Appellant's counsel protested, but the court adhered to its ruling. Appellant argues that this ruling had the effect of denying to him the right to aid and assistance of counsel. Appellee argues that the ruling was within the sound discretion of the trial court. Neither party has cited to us any authority directly in point and the precise question seems to have arisen in few cases. However, we believe the ruling in United States v. Venuto, 3 Cir., 182 F.2d 519, 522, answers the question. There the defendant in a criminal case was under cross-examination when the court adjourned at four o'clock. The trial court instructed defendant and his counsel not to consult together during the overnight recess. Twice while defendant was on the stand the court took short recesses and instructed the defendant to have no discussion with his counsel or anyone else. Because of these rulings the third circuit reversed a judgment of conviction, saying:

"We can find no justification for imposing a restriction of silence between accused and counsel during a trial recess."

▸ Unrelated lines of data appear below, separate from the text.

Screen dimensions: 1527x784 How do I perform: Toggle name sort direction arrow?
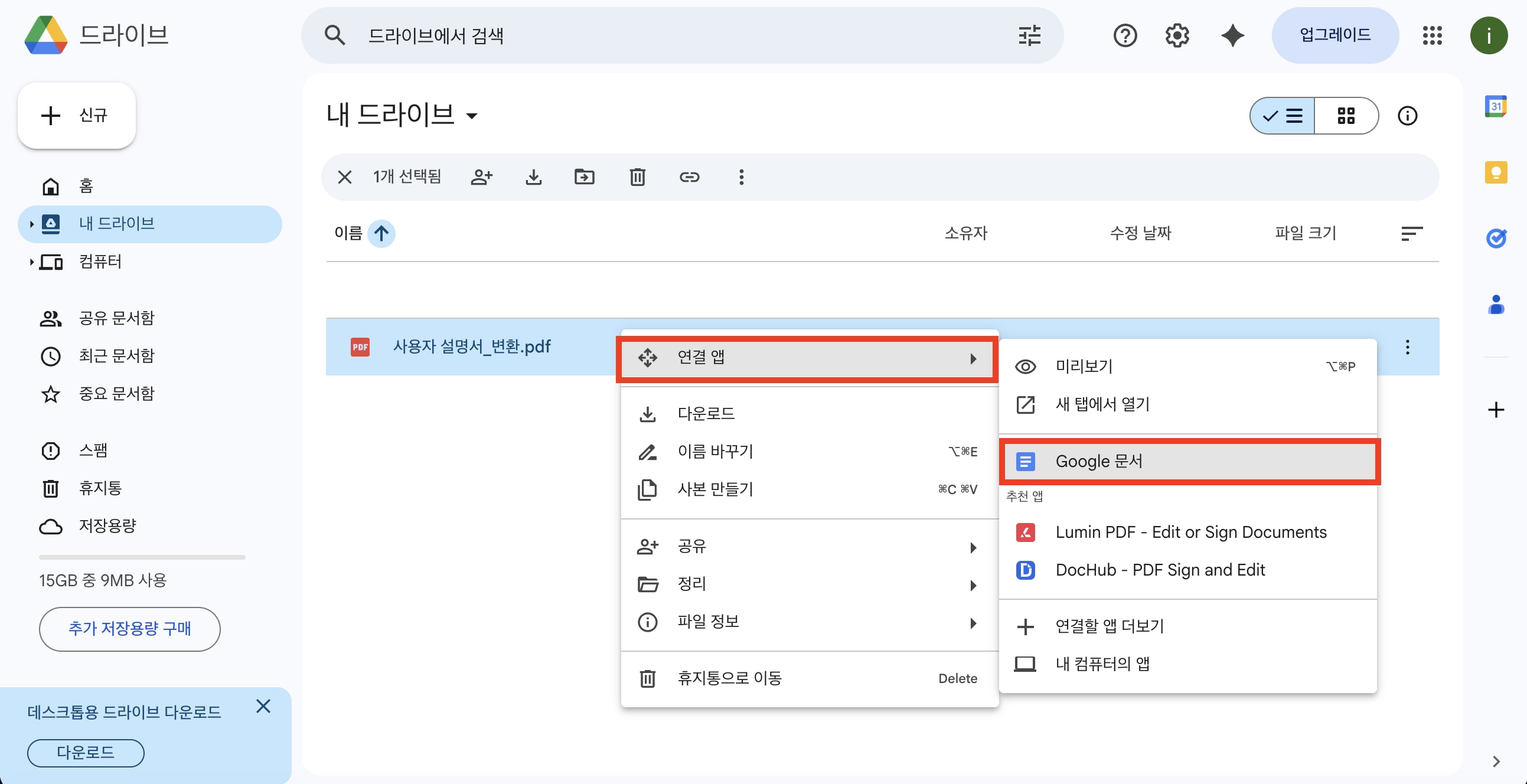point(381,233)
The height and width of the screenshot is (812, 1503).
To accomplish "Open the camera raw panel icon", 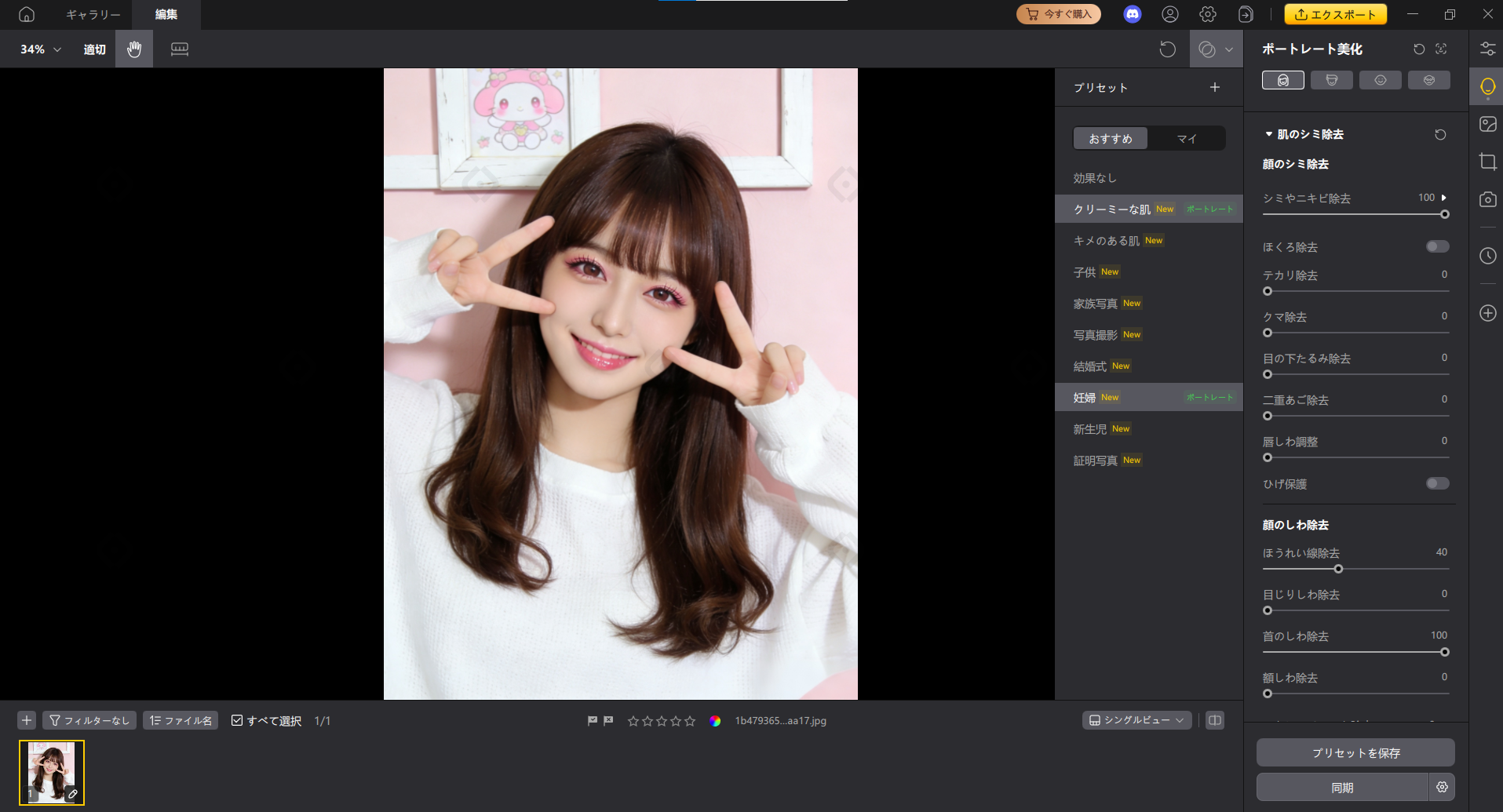I will point(1487,199).
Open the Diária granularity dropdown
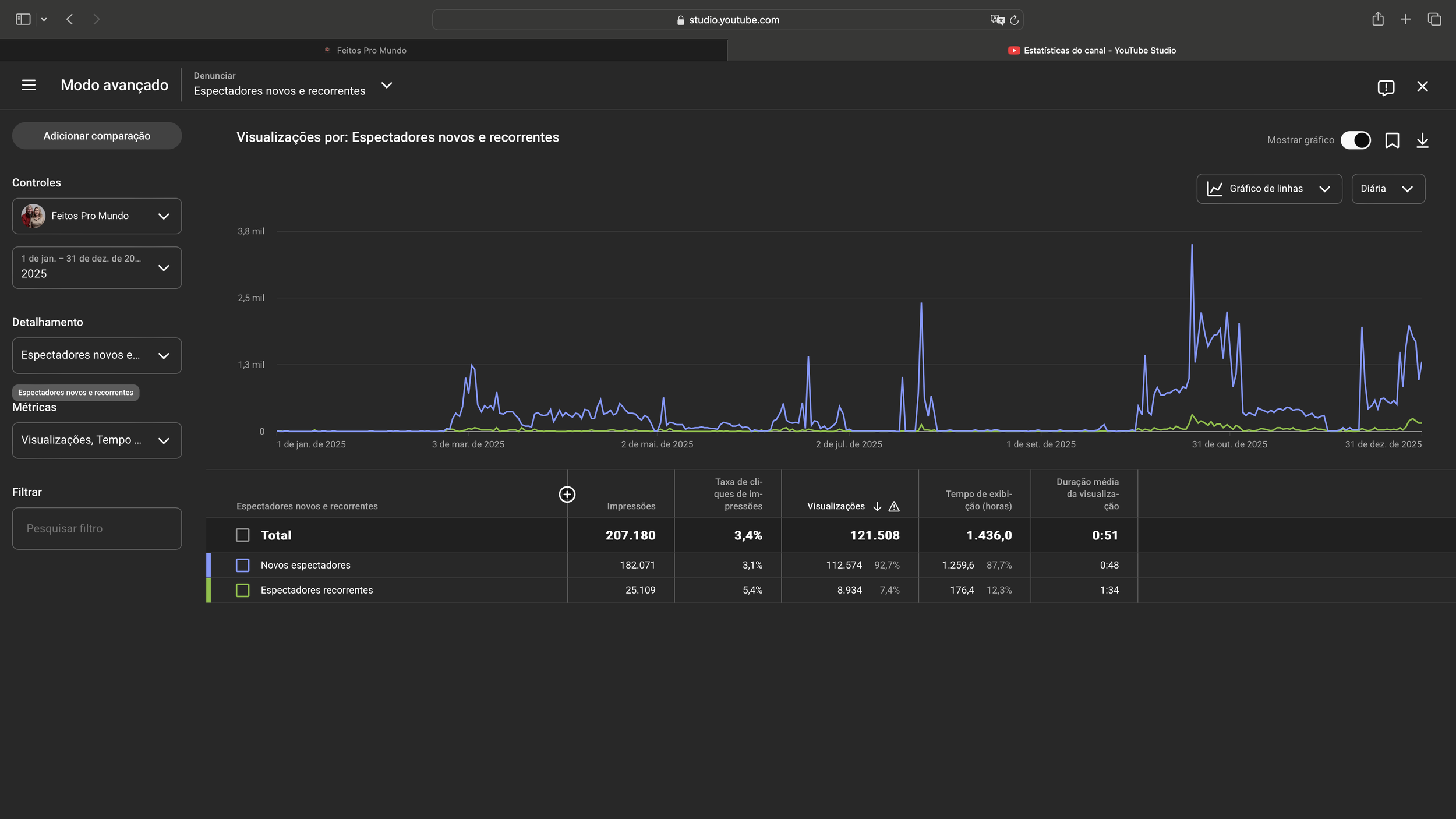The image size is (1456, 819). [x=1388, y=189]
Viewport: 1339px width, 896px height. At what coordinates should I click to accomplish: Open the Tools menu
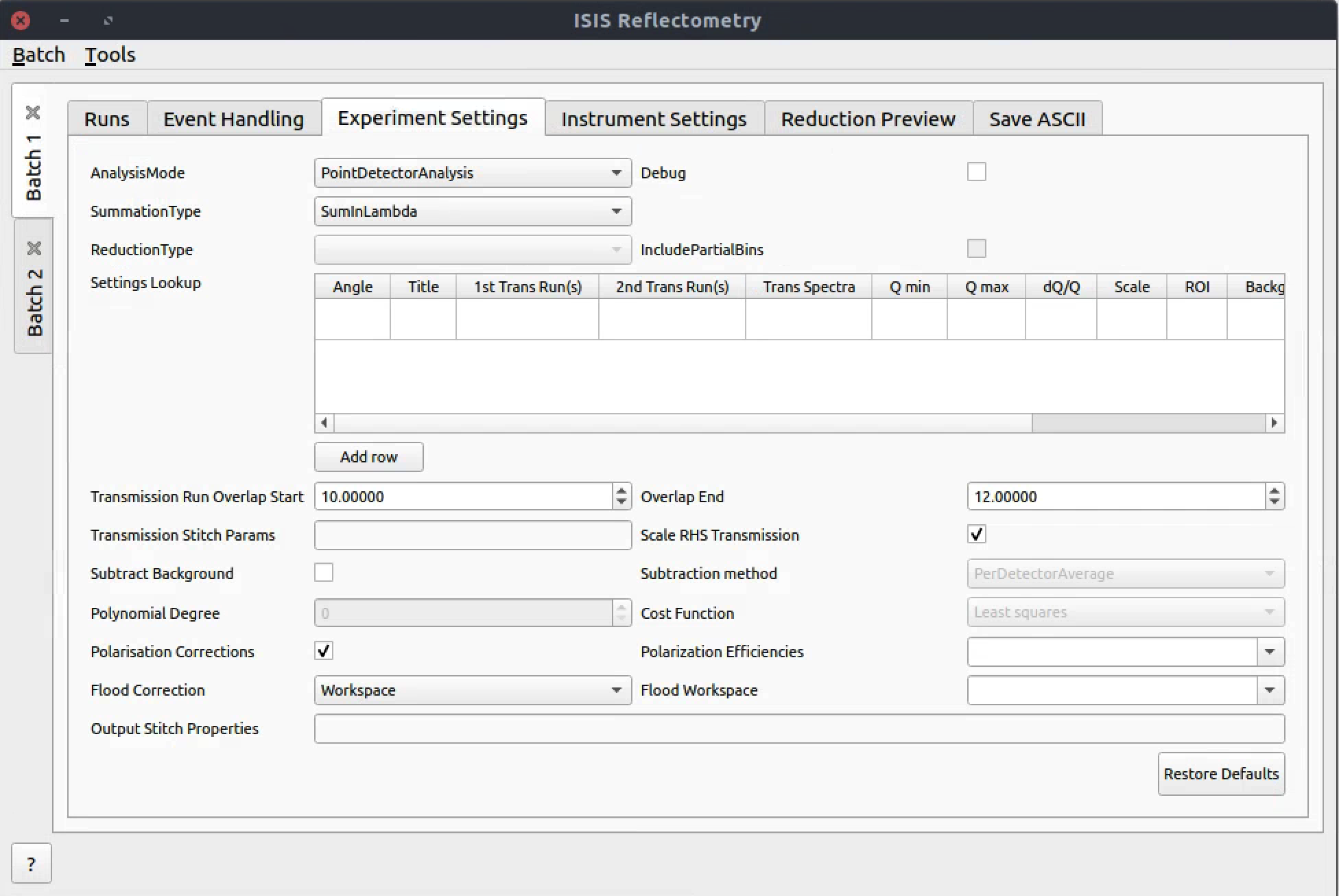pyautogui.click(x=110, y=55)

The Venuto case was cited, quoted from and approved by the highest court of this jurisdiction in Coplon v. United States, 89 U.S.App.D.C. 103, 191 F.2d 749, certiorari denied, 342 U.S. 926, 72 S. Ct. 363, 96 L. Ed. 690.[1] While both the Venuto and Coplon cases were criminal cases and the instant case is a civil one, we feel that the right to effective assistance of counsel in the course of a trial is as necessary and important to a civil litigant as to an accused in a criminal proceeding. Every trial lawyer will appreciate the handicap which would result if he were prohibited from conferring with his client during a trial recess. The handicap would be greater or less under differing circumstances, but it would always be a handicap, and we do not agree with appellee that it is incumbent on appellant to show how and to what extent he was prejudiced by the court's ruling.

As there must be a new trial, there is no occasion for discussing the question raised by the appellant's second point as it is not likely to arise on the new trial.

Reversed with instructions to grant a new trial.


[1] People v. Prevost, 219 Mich. 233, 189 N.W. 92, may be to the contrary, but it appears that there the defendant asked for the ruling prohibiting the talking with witnesses while they were being cross-examined and then objected when the ruling was applied to him.